Take the line that holds "1182x619 pixels. How" and every line after it to the end of the entries, and repeat them exactly without the pictures.

•••••

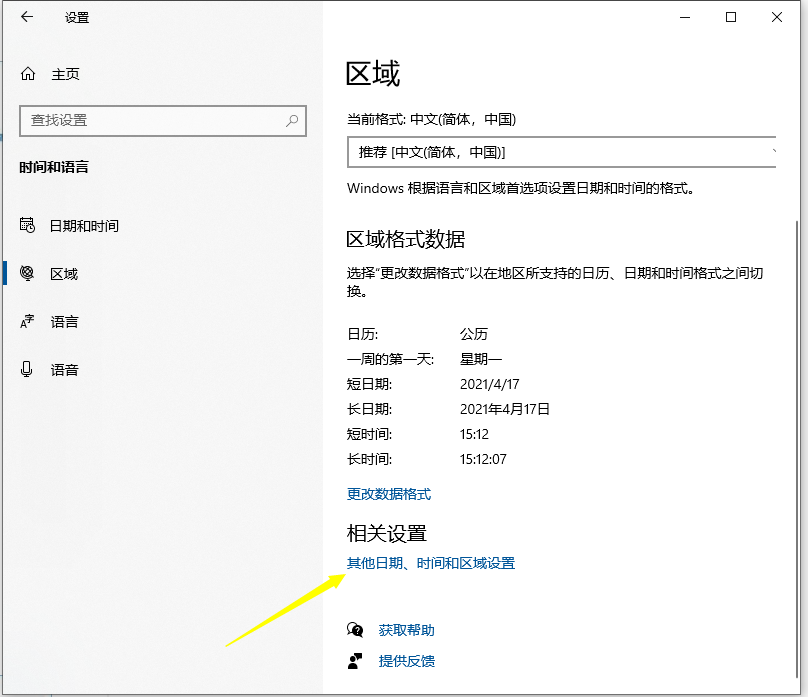The height and width of the screenshot is (697, 808).
Task: Click the 区域 globe icon in sidebar
Action: pos(29,273)
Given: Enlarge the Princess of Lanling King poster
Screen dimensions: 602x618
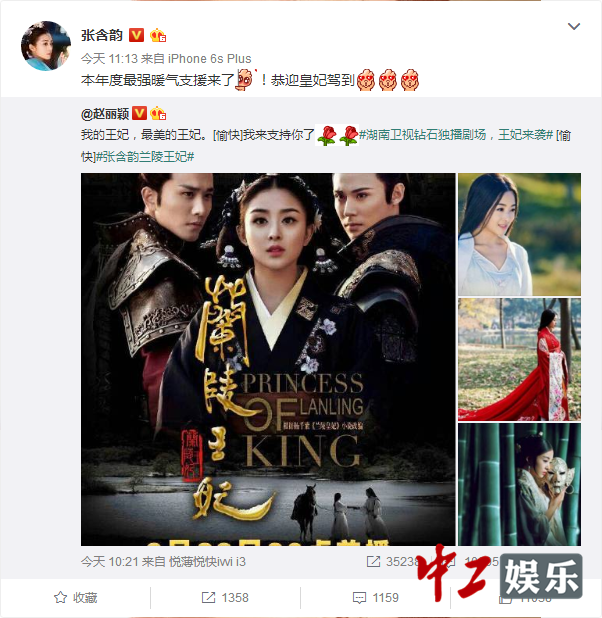Looking at the screenshot, I should click(x=268, y=359).
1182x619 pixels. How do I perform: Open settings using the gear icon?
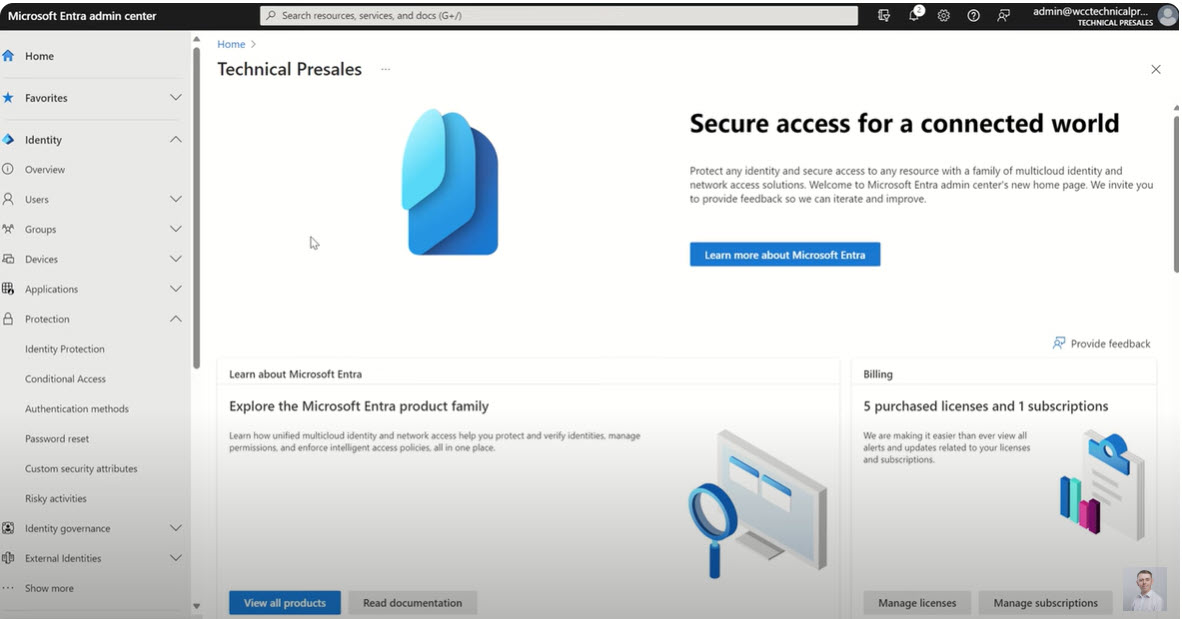tap(943, 15)
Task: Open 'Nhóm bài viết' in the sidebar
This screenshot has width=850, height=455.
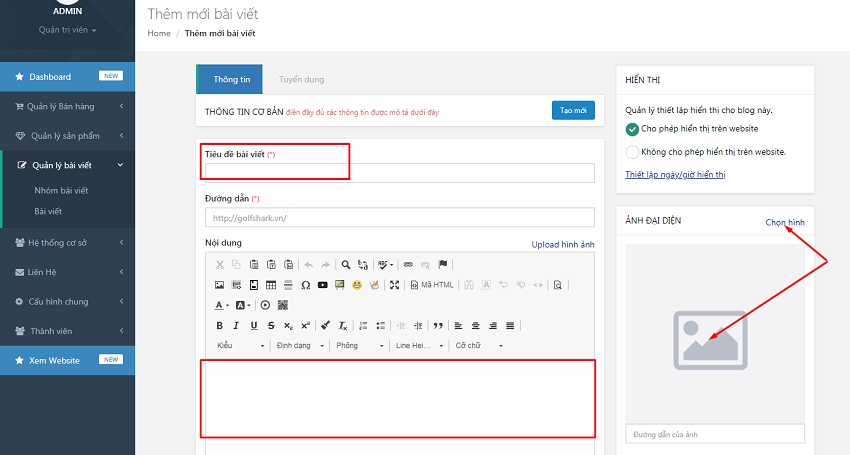Action: 61,190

•••••

EXERCISE OUTPUT:
1182x619 pixels. How do I perform: Open settings using the gear icon?
tap(943, 15)
Task: Open 'Nhóm bài viết' in the sidebar
This screenshot has width=850, height=455.
Action: 61,190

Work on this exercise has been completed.